At a time when the Avengers are leading the way for comic book superheroes, it’s up to the others to keep up and that includes early pacesetters X-Men.

They kicked off the genre revival with X-Men (2000), defined it with X2 (2003) reinvigorated the series with reboot-cum-reset-cum-prequel First Class (2011) and then again with the timeline-bending Days of Future Past (2014) but sadly Apocalypse sees the mutants left staring at Captain America’s clean pair of star-spangled heels.

Set in 1983, a decade after the events of DOFP, Charles Xavier (James McAvoy) is running his school for gifted pupils, Magneto (Michael Fassbender) is – uncharacteristically - living incognito in Poland with a wife and child and Mystique (Jennifer Lawrence) is starting fights in disguise in grotty bars to protect vulnerable mutants.

Their peace is shattered when the world’s first mutant, the all-powerful Apocalypse (Oscar Isaac) awakes from a thousands of years sleep and quickly decides he wants to destroy humanity.

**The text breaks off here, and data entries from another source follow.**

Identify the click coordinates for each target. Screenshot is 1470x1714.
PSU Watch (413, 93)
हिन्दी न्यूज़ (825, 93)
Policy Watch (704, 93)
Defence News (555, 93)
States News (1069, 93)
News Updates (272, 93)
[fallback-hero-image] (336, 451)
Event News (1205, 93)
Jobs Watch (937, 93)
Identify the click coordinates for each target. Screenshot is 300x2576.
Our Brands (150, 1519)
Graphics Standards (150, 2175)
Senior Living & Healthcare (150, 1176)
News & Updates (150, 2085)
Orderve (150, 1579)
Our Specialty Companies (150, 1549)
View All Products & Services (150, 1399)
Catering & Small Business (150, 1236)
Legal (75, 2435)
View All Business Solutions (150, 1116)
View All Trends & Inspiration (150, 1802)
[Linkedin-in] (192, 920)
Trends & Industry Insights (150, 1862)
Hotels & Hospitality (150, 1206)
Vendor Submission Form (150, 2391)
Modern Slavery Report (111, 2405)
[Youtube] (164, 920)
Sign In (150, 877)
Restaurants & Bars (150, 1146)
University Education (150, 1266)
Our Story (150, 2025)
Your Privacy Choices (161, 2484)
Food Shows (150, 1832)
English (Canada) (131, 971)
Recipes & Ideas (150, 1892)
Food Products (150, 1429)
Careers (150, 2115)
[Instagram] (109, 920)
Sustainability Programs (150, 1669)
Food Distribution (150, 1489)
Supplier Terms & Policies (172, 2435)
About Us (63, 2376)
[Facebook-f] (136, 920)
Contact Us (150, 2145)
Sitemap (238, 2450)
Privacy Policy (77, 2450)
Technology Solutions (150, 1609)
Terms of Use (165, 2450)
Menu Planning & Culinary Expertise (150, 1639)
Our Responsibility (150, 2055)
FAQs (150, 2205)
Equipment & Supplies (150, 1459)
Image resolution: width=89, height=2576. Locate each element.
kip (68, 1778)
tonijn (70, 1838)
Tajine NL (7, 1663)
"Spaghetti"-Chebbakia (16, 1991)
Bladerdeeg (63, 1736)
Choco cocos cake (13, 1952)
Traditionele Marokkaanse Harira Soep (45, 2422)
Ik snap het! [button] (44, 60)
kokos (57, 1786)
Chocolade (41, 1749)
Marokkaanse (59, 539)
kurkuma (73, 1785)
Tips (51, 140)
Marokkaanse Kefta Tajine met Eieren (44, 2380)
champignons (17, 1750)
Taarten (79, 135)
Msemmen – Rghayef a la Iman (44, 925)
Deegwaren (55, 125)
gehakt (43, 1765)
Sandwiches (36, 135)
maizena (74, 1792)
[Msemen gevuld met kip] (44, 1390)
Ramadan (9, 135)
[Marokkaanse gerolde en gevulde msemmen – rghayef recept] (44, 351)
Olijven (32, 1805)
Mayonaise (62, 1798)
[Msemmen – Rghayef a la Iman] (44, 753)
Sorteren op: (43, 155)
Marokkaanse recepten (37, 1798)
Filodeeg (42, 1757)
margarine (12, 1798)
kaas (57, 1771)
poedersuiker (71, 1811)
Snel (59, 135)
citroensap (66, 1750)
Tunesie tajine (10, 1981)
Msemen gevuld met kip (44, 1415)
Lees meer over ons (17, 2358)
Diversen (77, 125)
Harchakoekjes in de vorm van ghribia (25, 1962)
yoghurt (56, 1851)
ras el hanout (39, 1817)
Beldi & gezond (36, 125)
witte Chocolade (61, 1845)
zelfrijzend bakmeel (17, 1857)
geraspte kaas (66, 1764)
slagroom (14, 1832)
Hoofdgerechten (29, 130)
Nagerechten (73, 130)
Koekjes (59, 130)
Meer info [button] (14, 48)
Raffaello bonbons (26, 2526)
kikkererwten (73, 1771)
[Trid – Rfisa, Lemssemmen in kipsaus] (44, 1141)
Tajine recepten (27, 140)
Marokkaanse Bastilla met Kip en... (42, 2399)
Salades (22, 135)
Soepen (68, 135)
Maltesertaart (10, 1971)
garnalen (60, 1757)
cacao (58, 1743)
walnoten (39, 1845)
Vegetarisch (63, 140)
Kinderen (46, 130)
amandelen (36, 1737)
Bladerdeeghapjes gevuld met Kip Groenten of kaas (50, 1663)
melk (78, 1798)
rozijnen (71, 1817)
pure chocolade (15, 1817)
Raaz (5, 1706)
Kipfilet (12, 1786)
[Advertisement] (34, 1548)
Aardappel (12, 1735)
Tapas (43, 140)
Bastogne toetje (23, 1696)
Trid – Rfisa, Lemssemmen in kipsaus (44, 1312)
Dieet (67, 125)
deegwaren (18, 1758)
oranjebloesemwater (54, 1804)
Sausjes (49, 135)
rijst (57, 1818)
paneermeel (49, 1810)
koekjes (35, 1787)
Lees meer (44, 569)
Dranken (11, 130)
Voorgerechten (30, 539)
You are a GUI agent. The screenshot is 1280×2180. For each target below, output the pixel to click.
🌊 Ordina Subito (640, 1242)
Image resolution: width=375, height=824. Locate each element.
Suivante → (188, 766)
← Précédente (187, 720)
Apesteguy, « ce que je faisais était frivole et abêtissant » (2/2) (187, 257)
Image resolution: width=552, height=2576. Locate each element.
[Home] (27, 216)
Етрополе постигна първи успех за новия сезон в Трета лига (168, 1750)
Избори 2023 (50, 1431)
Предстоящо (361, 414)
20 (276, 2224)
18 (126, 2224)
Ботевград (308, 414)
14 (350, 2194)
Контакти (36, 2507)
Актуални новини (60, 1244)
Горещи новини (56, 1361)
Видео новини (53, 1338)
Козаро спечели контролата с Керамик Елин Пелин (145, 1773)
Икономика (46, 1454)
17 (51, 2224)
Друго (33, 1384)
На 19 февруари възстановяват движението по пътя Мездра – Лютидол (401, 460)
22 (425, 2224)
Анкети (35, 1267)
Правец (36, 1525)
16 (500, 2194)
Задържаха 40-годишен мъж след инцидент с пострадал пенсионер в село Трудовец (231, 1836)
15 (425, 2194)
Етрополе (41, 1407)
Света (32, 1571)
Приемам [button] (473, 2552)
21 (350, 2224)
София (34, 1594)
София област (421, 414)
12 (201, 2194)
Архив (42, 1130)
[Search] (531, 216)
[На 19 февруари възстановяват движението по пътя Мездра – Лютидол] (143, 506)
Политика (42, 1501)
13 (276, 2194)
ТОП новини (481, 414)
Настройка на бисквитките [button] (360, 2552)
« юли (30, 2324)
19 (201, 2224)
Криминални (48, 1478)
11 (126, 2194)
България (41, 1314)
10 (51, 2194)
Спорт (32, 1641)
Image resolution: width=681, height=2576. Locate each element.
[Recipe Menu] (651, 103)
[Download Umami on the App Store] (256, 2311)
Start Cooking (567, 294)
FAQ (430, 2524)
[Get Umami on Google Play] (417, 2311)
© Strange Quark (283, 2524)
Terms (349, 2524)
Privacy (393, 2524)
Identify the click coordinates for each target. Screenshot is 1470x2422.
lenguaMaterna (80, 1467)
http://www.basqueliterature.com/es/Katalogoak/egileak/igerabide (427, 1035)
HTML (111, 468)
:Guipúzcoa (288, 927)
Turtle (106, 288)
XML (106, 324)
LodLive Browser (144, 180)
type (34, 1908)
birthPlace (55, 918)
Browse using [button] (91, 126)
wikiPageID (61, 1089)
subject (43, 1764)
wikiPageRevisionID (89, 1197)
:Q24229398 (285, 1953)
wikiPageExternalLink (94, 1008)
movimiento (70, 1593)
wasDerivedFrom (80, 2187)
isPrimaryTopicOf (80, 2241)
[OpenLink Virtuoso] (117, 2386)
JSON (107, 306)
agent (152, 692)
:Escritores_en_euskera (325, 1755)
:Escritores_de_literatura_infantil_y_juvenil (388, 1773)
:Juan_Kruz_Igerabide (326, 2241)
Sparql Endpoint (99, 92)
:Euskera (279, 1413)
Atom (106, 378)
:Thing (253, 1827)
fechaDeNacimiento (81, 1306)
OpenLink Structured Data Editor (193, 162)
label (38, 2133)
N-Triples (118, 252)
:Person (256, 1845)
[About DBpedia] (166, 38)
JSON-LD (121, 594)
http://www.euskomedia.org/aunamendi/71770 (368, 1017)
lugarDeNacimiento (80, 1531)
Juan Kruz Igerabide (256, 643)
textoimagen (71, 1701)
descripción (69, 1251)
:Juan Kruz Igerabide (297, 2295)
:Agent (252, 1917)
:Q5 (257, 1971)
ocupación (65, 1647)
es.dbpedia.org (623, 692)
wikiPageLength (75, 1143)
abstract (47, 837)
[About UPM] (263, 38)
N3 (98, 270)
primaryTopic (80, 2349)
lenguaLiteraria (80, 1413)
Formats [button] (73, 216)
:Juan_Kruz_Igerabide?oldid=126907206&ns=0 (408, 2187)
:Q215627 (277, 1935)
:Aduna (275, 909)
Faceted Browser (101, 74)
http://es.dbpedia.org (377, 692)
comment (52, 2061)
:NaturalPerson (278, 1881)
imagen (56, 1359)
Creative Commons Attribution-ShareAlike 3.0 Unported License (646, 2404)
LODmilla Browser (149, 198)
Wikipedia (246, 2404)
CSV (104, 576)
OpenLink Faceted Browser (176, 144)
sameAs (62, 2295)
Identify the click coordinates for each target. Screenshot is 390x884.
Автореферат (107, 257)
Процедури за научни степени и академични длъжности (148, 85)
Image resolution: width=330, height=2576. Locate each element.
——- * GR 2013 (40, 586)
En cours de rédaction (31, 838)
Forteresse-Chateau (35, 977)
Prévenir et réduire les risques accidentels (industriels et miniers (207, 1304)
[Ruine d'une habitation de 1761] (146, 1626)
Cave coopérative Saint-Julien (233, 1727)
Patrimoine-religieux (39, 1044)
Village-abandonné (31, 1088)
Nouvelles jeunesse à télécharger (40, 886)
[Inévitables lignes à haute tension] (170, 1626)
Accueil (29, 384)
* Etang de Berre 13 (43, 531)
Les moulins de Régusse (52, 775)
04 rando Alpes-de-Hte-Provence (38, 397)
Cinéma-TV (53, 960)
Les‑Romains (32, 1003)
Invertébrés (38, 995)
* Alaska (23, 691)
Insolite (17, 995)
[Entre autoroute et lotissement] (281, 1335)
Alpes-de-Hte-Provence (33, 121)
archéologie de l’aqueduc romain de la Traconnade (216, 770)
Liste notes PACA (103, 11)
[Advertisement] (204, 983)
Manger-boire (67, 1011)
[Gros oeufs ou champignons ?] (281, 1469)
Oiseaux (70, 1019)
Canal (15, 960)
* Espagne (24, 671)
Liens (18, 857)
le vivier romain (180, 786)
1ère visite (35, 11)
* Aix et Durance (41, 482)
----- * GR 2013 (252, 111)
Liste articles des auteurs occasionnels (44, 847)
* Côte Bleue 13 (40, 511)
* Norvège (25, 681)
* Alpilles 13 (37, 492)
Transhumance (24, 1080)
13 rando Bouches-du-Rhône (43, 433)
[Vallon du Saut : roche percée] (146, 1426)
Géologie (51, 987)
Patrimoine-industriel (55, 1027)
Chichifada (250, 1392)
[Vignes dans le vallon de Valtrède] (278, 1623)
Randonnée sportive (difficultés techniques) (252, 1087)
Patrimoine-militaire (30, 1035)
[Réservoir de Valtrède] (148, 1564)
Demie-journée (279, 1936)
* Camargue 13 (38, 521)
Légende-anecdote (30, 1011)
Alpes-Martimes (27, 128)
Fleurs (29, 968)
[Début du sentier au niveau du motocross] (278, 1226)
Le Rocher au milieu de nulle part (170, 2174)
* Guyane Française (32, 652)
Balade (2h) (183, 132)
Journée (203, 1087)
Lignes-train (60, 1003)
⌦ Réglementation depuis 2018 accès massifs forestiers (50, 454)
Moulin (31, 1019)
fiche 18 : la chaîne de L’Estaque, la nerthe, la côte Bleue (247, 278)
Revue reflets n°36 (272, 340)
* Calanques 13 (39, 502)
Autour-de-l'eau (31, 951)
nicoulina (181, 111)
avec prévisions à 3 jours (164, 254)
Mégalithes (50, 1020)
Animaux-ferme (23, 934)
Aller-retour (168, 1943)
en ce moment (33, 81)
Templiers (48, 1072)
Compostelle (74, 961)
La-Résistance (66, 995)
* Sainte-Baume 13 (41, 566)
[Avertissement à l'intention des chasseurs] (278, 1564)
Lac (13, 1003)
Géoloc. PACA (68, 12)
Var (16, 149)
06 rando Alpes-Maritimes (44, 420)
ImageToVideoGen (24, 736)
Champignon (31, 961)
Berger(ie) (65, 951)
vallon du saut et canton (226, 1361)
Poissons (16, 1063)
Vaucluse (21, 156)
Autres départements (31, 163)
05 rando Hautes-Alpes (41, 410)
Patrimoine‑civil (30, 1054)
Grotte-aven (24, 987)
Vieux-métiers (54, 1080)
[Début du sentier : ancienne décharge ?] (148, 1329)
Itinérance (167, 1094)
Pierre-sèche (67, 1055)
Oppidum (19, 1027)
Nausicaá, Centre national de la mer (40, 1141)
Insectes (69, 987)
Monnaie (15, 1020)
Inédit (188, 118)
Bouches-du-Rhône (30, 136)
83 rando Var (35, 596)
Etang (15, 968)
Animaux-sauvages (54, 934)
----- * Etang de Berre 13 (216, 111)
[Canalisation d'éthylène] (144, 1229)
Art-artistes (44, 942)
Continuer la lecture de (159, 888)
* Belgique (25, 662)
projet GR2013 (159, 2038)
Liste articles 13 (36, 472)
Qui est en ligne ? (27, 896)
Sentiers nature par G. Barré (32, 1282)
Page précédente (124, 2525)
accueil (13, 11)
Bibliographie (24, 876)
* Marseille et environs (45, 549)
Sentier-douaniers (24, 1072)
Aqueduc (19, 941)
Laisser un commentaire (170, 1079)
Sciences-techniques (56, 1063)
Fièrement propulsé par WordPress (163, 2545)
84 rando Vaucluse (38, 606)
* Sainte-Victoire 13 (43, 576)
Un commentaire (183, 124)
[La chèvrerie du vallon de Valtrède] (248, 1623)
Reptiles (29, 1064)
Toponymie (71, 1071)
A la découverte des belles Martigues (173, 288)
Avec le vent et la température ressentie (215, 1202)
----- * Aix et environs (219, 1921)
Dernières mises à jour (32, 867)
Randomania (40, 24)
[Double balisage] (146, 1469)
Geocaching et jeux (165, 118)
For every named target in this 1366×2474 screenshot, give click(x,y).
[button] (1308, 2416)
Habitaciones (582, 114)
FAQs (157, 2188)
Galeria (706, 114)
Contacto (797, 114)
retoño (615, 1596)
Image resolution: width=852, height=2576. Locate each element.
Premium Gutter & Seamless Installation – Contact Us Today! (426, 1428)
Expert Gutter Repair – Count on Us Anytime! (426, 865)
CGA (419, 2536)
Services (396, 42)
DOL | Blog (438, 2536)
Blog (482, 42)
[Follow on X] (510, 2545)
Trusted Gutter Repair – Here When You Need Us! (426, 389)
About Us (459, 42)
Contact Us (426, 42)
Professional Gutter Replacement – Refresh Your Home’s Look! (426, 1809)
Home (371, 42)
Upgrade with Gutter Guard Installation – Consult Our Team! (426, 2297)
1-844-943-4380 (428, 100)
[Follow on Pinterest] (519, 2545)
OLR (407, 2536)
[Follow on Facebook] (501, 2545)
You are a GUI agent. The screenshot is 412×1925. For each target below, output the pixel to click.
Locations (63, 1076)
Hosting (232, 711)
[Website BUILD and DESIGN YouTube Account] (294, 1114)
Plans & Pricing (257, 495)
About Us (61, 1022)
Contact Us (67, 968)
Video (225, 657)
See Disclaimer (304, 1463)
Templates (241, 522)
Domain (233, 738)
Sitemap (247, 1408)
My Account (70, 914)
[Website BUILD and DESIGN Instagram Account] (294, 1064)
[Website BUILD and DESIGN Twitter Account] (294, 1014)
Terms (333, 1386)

In order to do so he recruits his four horsemen, including a by-now understandably bitter Magneto.

Predictably, it’s up to the other mutants - corralled by Mystique and Xavier - to stop him.

Unfortunately Apocalypse is not a great baddie. Looking absurdly like a villain from Power Rangers, he is ‘generic bad guy intent on destroying the world’ rather than the more nuanced human-mutant battles the X-Men usually find themselves in.

Similarly the destruction he brings is too generic – whole cities are razed and crowds of people wiped out to little dramatic effect.

The large cast is not universally successful, either. Olivia Munn as Psylocke, Ben Hardy as Angel and Alexandra Shipp as Storm are particularly underused, Jennifer Lawrence’s role as Mystique has become two-dimensional and dry.

On the other hand, we get a nice introduction to Sophie Turner and Tye Sheridan’s versions of Cyclops and Jean Grey while Kodi Smit-McPhee (Nightcrawler) and Evan Peters (Quicksilver) and movie leavening, scene stealing gold.

One Quicksilver scene in particular will be a stand-out favourite.

One of the most pleasing aspects of Apocalypse is that not only does it follow on from First Class and DOFP but it begins to bring events full circle towards 2000’s X-Men, and not just because McAvoy’s Charles Xavier ends up bald.

In a similar vein, Hugh Jackman’s Wolverine - who doesn’t really fit this timeline - gets his rumoured cameo and it is a good ‘un that ties up a loose end in his story.

Arguably this film does sufficient to bring things full circle but let’s just assume that Fox wants to exploit their own cinematic universe at least once more. And surely this slight misstep is not sufficient to stop them.

X-Men: Apocalypse (12A) is out tomorrow (Wednesday, May 18).